┏━━
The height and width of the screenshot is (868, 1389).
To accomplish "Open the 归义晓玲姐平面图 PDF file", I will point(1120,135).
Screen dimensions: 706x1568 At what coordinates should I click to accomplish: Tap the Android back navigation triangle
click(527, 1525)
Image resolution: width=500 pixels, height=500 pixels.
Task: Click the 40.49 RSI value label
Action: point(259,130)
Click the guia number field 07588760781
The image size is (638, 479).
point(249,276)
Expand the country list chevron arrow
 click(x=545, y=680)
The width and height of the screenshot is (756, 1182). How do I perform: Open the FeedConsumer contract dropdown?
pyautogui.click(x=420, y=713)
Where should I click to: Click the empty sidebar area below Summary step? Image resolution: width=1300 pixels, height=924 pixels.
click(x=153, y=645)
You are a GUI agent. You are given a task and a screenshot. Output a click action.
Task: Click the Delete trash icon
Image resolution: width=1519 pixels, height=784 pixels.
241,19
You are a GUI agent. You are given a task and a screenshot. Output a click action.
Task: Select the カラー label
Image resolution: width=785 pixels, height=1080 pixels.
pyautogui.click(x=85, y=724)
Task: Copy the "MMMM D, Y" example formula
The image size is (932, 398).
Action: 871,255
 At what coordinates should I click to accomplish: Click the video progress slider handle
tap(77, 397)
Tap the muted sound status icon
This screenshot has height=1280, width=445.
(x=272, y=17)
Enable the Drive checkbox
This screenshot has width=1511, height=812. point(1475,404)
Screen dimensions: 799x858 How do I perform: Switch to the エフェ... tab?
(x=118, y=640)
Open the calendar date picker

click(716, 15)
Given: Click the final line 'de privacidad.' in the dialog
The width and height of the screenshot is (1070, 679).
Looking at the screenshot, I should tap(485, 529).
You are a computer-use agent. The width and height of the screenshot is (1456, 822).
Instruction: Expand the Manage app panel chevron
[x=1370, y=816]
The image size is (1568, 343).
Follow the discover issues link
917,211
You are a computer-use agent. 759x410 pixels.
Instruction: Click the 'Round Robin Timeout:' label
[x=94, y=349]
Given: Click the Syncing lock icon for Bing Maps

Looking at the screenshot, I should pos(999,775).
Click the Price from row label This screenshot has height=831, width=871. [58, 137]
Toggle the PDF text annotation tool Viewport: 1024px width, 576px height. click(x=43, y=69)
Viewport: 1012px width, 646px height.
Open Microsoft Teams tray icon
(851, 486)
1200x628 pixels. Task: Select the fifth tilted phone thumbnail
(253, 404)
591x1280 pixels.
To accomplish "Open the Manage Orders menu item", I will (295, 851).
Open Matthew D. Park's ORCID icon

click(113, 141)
┗━━
▶ What is required
All entries must be printed exactly, with nothing omitted.

▶ Exercise response
The height and width of the screenshot is (868, 1389).
To accomplish "Open the 归义晓玲姐平面图 PDF file", I will point(1120,135).
Screen dimensions: 706x1568 At what coordinates should I click to accomplish: Tap the Android back navigation triangle
click(527, 1525)
Image resolution: width=500 pixels, height=500 pixels.
Task: Click the 40.49 RSI value label
Action: point(259,130)
Click the guia number field 07588760781
The image size is (638, 479).
point(249,276)
Expand the country list chevron arrow
 click(x=545, y=680)
The width and height of the screenshot is (756, 1182). How do I perform: Open the FeedConsumer contract dropdown?
pyautogui.click(x=420, y=713)
Where should I click to: Click the empty sidebar area below Summary step? Image resolution: width=1300 pixels, height=924 pixels.
click(x=153, y=645)
You are a GUI agent. You are given a task and a screenshot. Output a click action.
Task: Click the Delete trash icon
Image resolution: width=1519 pixels, height=784 pixels.
241,19
You are a GUI agent. You are given a task and a screenshot. Output a click action.
Task: Select the カラー label
Image resolution: width=785 pixels, height=1080 pixels.
pyautogui.click(x=85, y=724)
Task: Copy the "MMMM D, Y" example formula
The image size is (932, 398).
Action: 871,255
 At what coordinates should I click to accomplish: Click the video progress slider handle
tap(77, 397)
Tap the muted sound status icon
This screenshot has height=1280, width=445.
(x=272, y=17)
Enable the Drive checkbox
This screenshot has width=1511, height=812. point(1475,404)
Screen dimensions: 799x858 How do I perform: Switch to the エフェ... tab?
(x=118, y=640)
Open the calendar date picker

click(716, 15)
Given: Click the final line 'de privacidad.' in the dialog
The width and height of the screenshot is (1070, 679).
Looking at the screenshot, I should tap(485, 529).
You are a computer-use agent. The width and height of the screenshot is (1456, 822).
Instruction: Expand the Manage app panel chevron
[x=1370, y=816]
The image size is (1568, 343).
Follow the discover issues link
917,211
You are a computer-use agent. 759x410 pixels.
Instruction: Click the 'Round Robin Timeout:' label
[x=94, y=349]
Given: Click the Syncing lock icon for Bing Maps

Looking at the screenshot, I should pos(999,775).
Click the Price from row label This screenshot has height=831, width=871. [58, 137]
Toggle the PDF text annotation tool Viewport: 1024px width, 576px height. click(x=43, y=69)
Viewport: 1012px width, 646px height.
Open Microsoft Teams tray icon
(851, 486)
1200x628 pixels. Task: Select the fifth tilted phone thumbnail
(253, 404)
591x1280 pixels.
To accomplish "Open the Manage Orders menu item", I will (295, 851).
Open Matthew D. Park's ORCID icon

click(113, 141)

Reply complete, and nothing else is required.